These seem really realistic to me. It will perhaps take a year or even longer until I get close to those times, but I certainly know it's possible. But I can't get into a competition yet because I haven't got enough money, so I think you can just ignore me.

<!--QuoteBegin-AvGalen_@Aug 31 2006, 08:26 AM
*[..]untill you have reached the limits of a method and then find ways to improve that method (Petrus -> Roux or Fridrich -> Vandenbergh-Harris -> Zborowski-Bruchem)*[/quote]
Methods do not have limits. After you can solve every step optimally 10 moves per second, you can start to combine the steps. The fact that this is not really possible is not the method's fault, people are just not smart/fast enough. Roux is not an improved version of Petrus, they are two completely different methods.


----------



## AvGalen (Aug 31, 2006)

> *So you count only official records? Oh well, I can't even solve the cube then... / so I think you can just ignore me.*


 I am sorry if I offended you somehow, but I was just trying to show that nobody I know off is able to do sub-15 with Petrus. If you can (or know someone else), please tell me I am wrong!



> *The fact that almost nobody uses Petrus doesn't make it a bad method.*


I never said Petrus was bad. I do think Fridrich is just a little better for speedcubing (more moves, but less thinking) and tried to prove my point by looking at the best-of-the-best I know of.



> *Methods do not have limits. After you can solve every step optimally 10 moves per second, you can start to combine the steps*


 Methods DO have limits, for example in the average number of moves (>100 is impossible for Petrus and Fridrich, < 100 is impossible for http://s12.invisionfree.com/rubiks/index.p...wtopic=410&hl=). And if I would wait to combine my steps untill I reach 10 moves per second I will still be on a 4-look-last-layer when I am dead.

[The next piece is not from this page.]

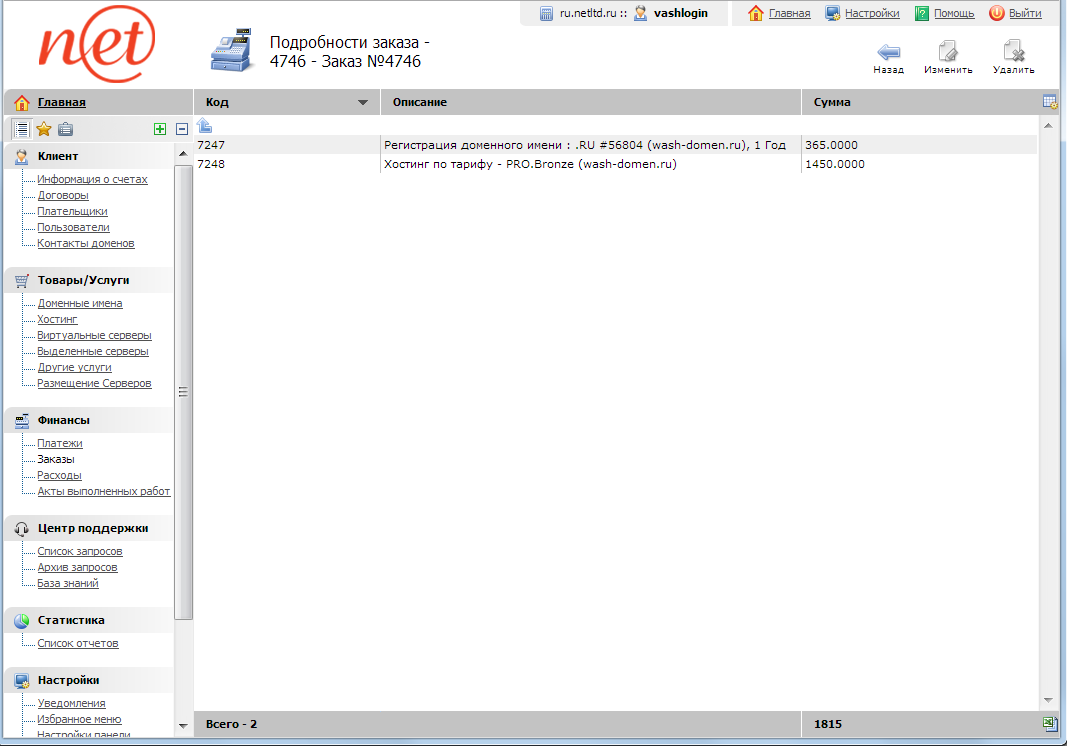Select the list view menu icon
The image size is (1067, 746).
21,129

In my mind I divided methods in 7 groups (Blindfolded/Cycles, Layer-by-Layer, Corners-First, Pair-Based, Block-Based, Free style, Gods Algorith). Petrus and Roux are both block-based and since Roux is newer, I thought it was an improvement to Petrus. Thanks for correcting me on this.


----------



## Neato (Aug 31, 2006)

Wow guys, thanks for the many reply's. I think this forum is a great thing for the cubing community 

Well, for the 3x3x3 I will continue with the petrus method, and become the first sub 15 guy with it... 

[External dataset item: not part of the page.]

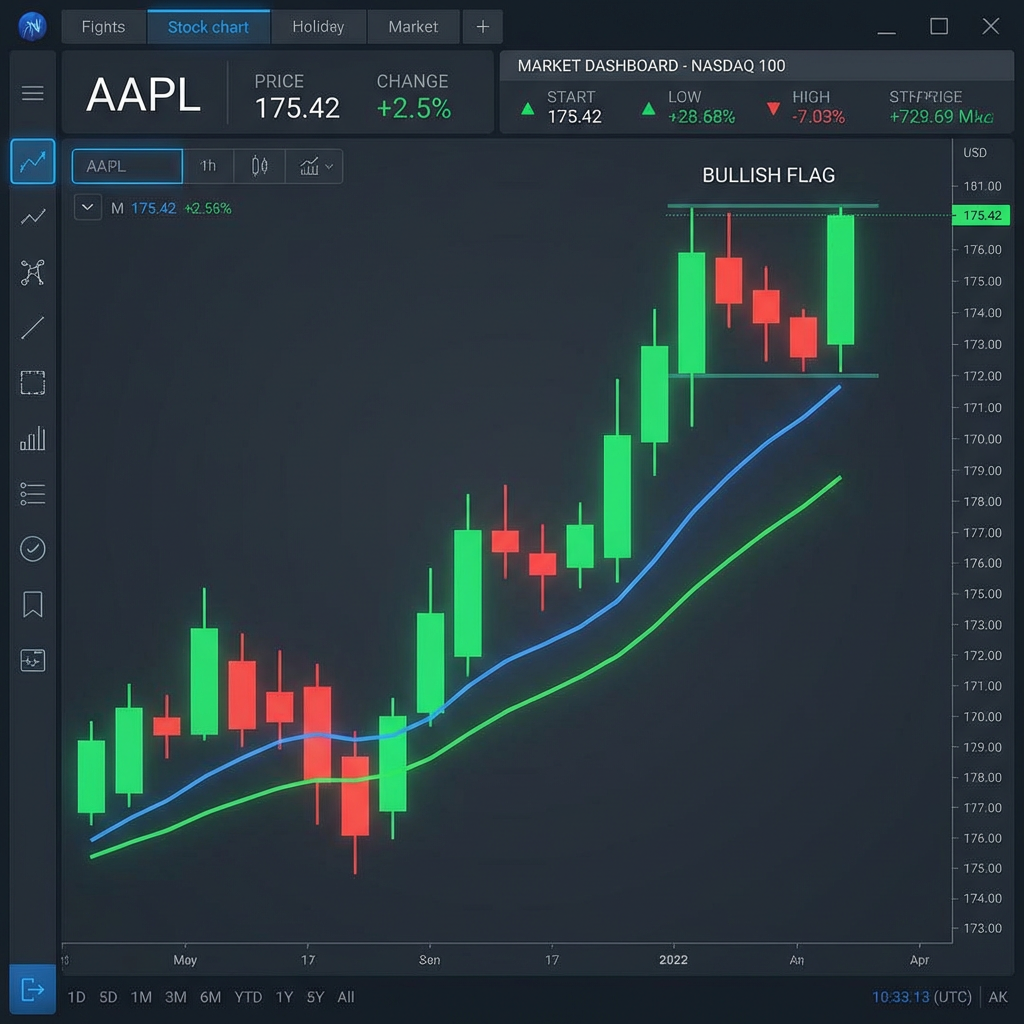Select the dashed rectangle selection tool
Image resolution: width=1024 pixels, height=1024 pixels.
coord(33,383)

My 4x4x4 and 5x5x5 are comming this week to my home.
For them I will use the "standard" method, which contains many friedrich "solutions"... :unsure:
So I can get both methods, and combine them afterwards if I get to the fast times...

Well I'll be active on this forum, so u can see my inprovements, and I'm willing to help other guys, and put my thoughts in some "great" (  ) discussions...


----------



## Johannes91 (Aug 31, 2006)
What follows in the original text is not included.